The Standing with Moms Act would amend the Public Health Service Act to create a new national effort focused on informing and supporting pregnant women. It requires the Secretary of Health and Human Services to establish life.gov, a user-friendly website that provides a comprehensive, government-and-partner resource list for pregnant people. It also mandates a DHHS portal that delivers tailored information based on user questions (including local resources by ZIP code and information about abortion risks at different gestational stages) and collects user feedback. The Act envisions a broad array of resources—spanning mental health, medical care, financial and legal support, housing, parenting and child development, and services for women experiencing pregnancy loss or abortion experiences.
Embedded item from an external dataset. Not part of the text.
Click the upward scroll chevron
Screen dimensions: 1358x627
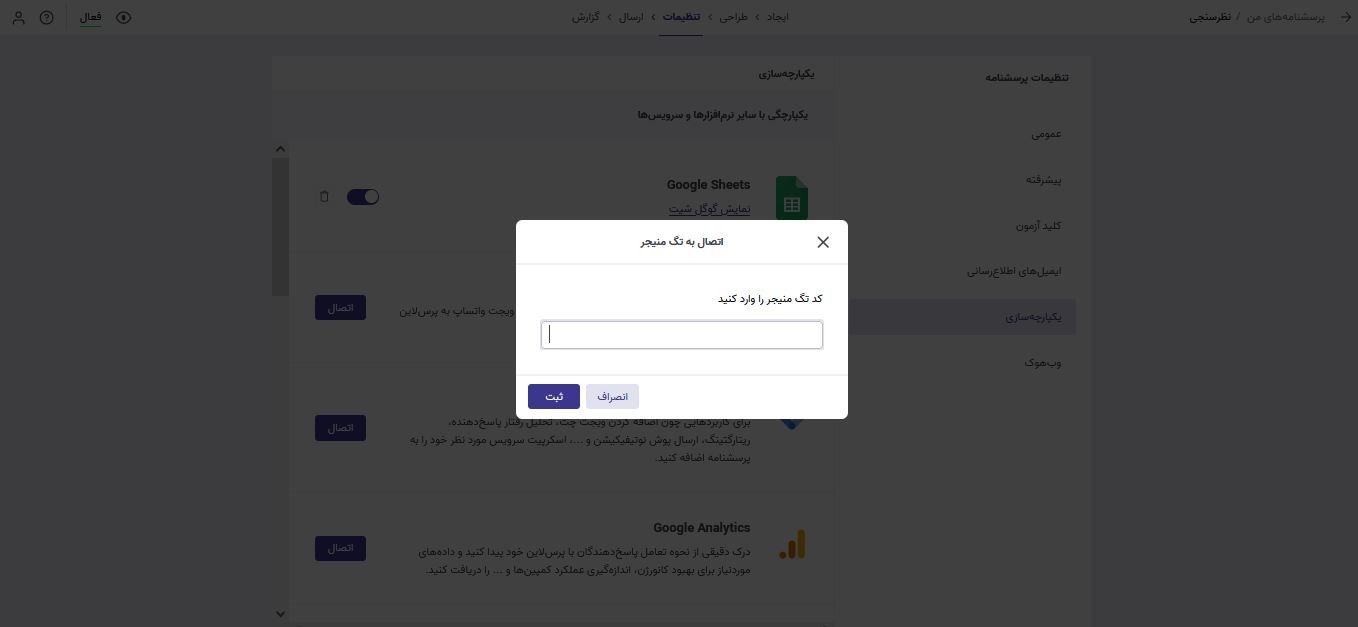281,148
It also imposes administration controls, state-grant programs to build resource aggregators, a maternal mental health hotline with 24/7 live chat, multilingual access, reporting to Congress, and protections to exclude resources from “prohibited entities.” The bill emphasizes user consent, follow-up outreach, and coordination with federal, state, local, and private providers while safeguarding confidentiality. If enacted, the legislation could significantly expand official information and support options available to pregnant individuals, with a special emphasis on nonabortion-related services and guidance. It would require substantial federal implementation, oversight, and ongoing funding to maintain the website, portal, grant program, and hotline, as well as regular reporting to Congress.
Key Points
- 1Website and portal creation: life.gov within 1 year to host a comprehensive, government-backed resource list and a separate portal that delivers tailored information based on user questions (including local resources and abortion-related risks by gestational stage), plus a feedback mechanism.
- 2Broad resource categories: the site and portal would link to mentorship, health and well-being services (including obstetric/gynecologic care and breastfeeding), financial and housing supports, legal and transportation aid, mental health and addiction services, prenatal diagnostics, perinatal loss resources, abortion-survivor support, and child-rearing/adoption/foster care resources.
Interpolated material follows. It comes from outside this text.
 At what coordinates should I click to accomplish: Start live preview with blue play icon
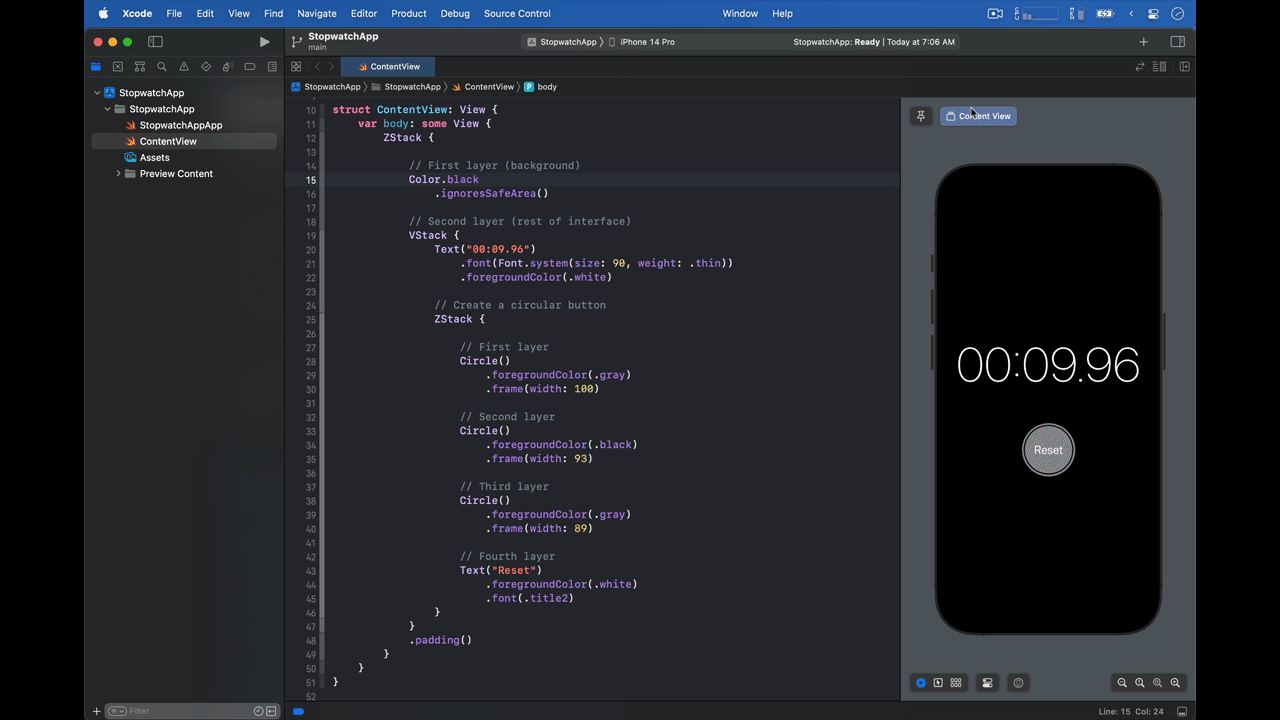coord(920,683)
- 3Prohibition on certain providers: resources on life.gov and through the portal/ hotline may not come from “prohibited entities” (defined as abortion providers or entities closely tied to abortion activity or financing).
- 4Administration and oversight: the Secretary cannot delegate administration below the Office of the Secretary; requires state participation with criteria for resource inclusion, and grants to states to build or support resource-aggregation systems.
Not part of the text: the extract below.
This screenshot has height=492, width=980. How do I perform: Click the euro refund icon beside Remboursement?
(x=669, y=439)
- 5Hotline and accessibility: the Maternal Mental Health Hotline would promote life.gov/portal use, have nationwide reach, and include 24/7 live chat to connect users with information.
- 6Reporting and privacy: a Congress-facing report within 180 days of launch (without disclosing personal identifying information) on traffic, user feedback, gaps, and improvement ideas.
- 7Language access: explicit mandate to provide services in languages other than English to maximize reach.
- 8Definitions: clarifies terms such as abortion, unborn child, born alive, and prohibited entity to guide what is included or excluded.